Maddy's birth - part one

Parts of the birth are graphic - just a warning!

On January 15th at 5:38am I woke up to a "cramp". A mild, menstrual-like cramp. About 8 minutes later, another... and so on for about 1 hour. Then I wanted to get up and walk around. So I gently woke Neil and let him know the contractions MAY be starting. With surprisingly little panic, we both were up and making sure our bags were packed and we could be ready to go. Things SLOWLY progressed... until at about 2:00pm the contractions were 4-6 minutes apart and while I could deal with the pain, I had to stop and concentrate on breathing to do so. So, we called the hospital to see if we should come in. They said sure, but that the unit was FULL and they may have to send us home. We were there by 2:30pm and settled into as assessment suite.

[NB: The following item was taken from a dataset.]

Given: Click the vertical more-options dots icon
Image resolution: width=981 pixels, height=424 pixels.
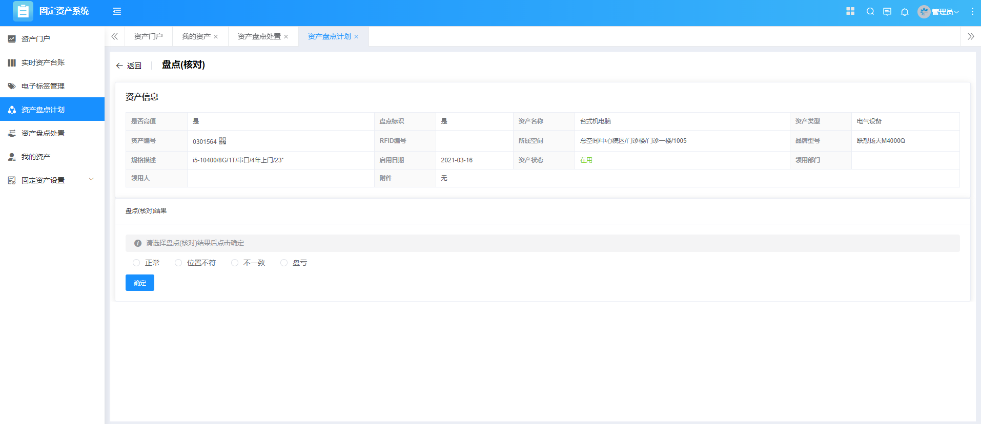Looking at the screenshot, I should [972, 11].
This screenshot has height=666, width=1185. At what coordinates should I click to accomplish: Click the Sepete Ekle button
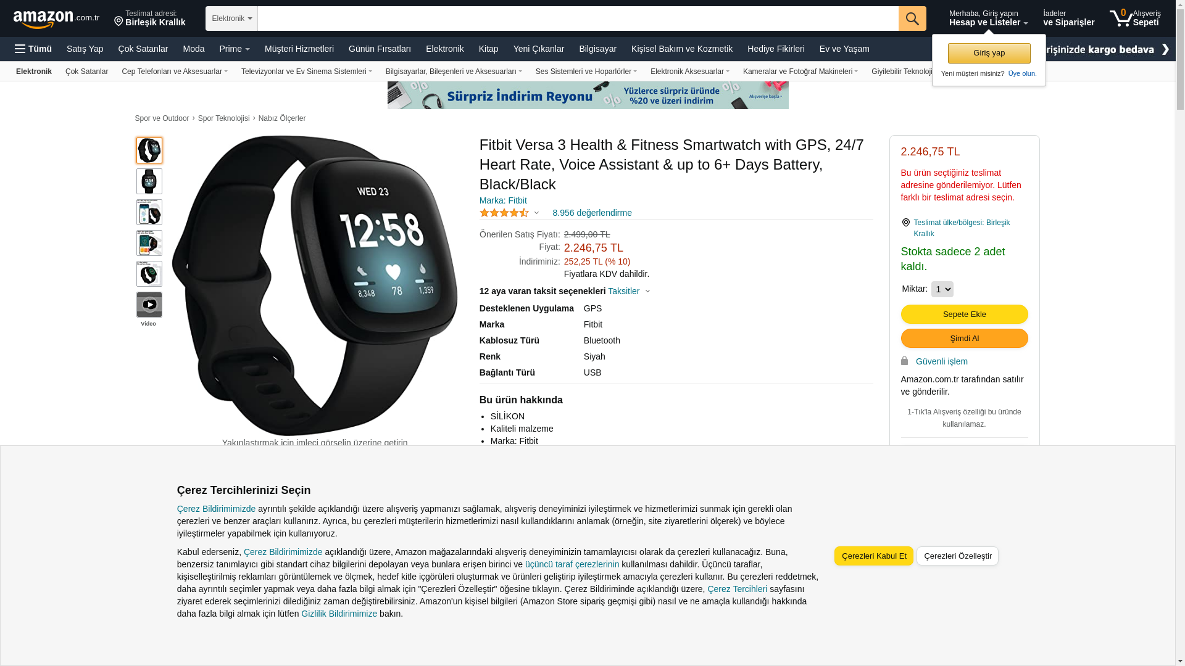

It was labour starting and contractions were looking good. But I was only 2-3cm dilated ( I was 1.5-2cm the week before, in the doctor's office). And so after a shot of morphine and gravol., we were sent home. This? Repetitive... but I want the full story in one place! And it's my blog... so HA!

At 11:30pm we called and gave our status again. And they said more waiting at home - until there were 2-3 contractions in a 10 minute period and I couldn't breathe through the pain. Well, that time hit at about 1:20am on January 26th. I wanted to wait more - I didn't want to be sent home AGAIN. It was a strange mix of pride and fear of the disappointment of having to go home a second time. But Neil called the labour unit at the hospital and they said to come in. We were off!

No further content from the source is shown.